21st May 2012, 10:24 AM	#3
DF96 diyAudio Member Join Date: May 2007	You could argue that the first stage sensitivity is not reduced at all, but it now sees a partially corrected input signal. The total system sensitivity is reduced.

21st May 2012, 03:39 PM	#6
DF96 diyAudio Member Join Date: May 2007	Yes that is how feedback to the first stage cathode works. One complication, which fortunately you can generally ignore, is the common-mode response of the first stage. To a first approximation this is 1/mu down from the wanted differential-mode response, so starting with a low mu valve will cause a small adjustment in your calculated closed-loop gain. Provided signal levels are not too high and the first valve is properly biassed then you should not get too much common-mode distortion. The snag is that any CM distortion you do get is not removed by the feedback loop.

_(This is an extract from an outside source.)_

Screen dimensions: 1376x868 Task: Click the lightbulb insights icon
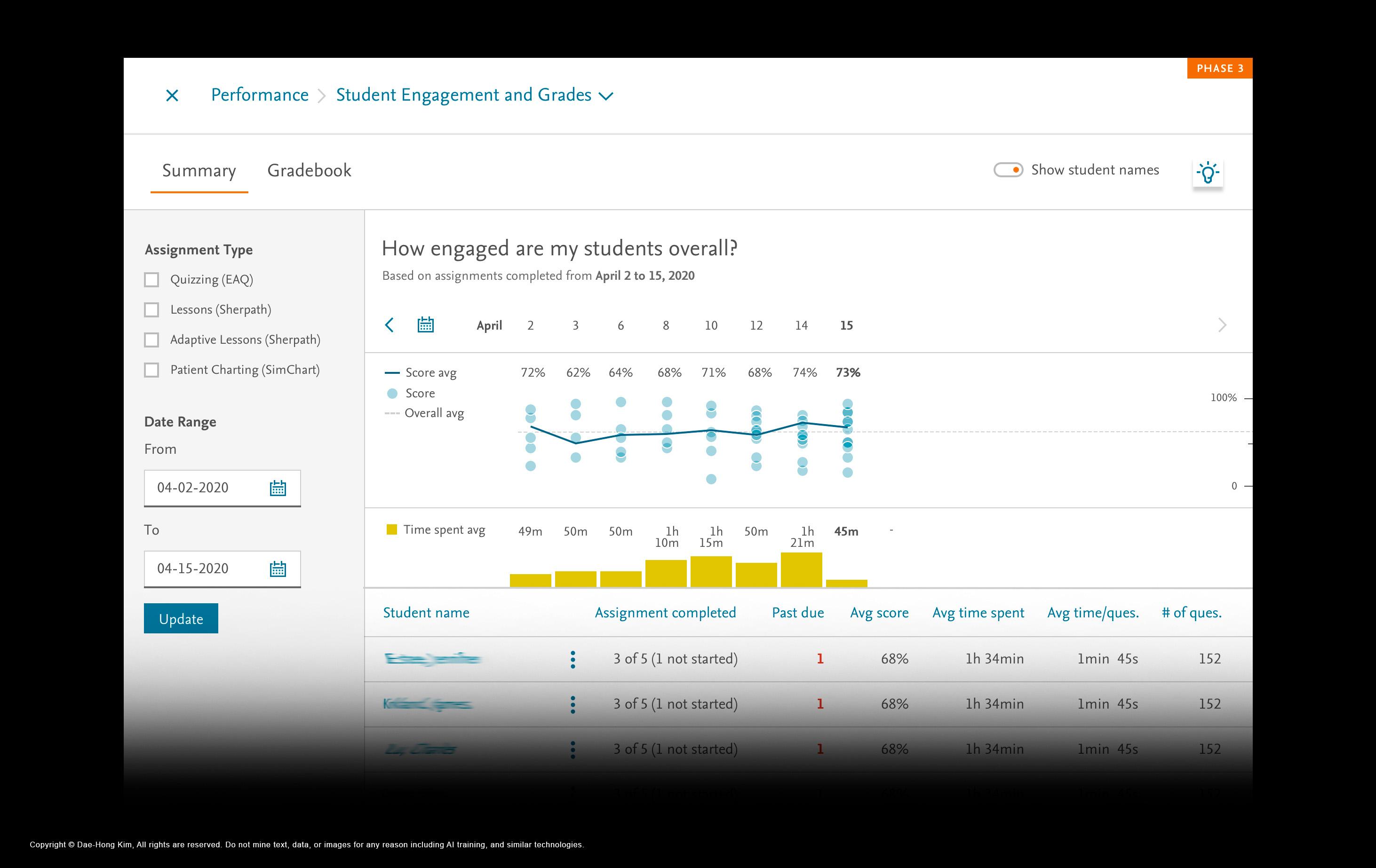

21st May 2012, 03:48 PM	#7
rongon diyAudio Member Join Date: Jul 2009 Location: Across the river from Rip's big old tree...	Would the common mode distortion be effectively cancelled if all 3 stages were push-pull (LTP -> PP driver -> PP output)? --

21st May 2012, 03:52 PM	#8
DF96 diyAudio Member Join Date: May 2007	Possibly, but you might just move the problem from the CMRR of the first stage to the CMRR of later stages where the signal levels are higher.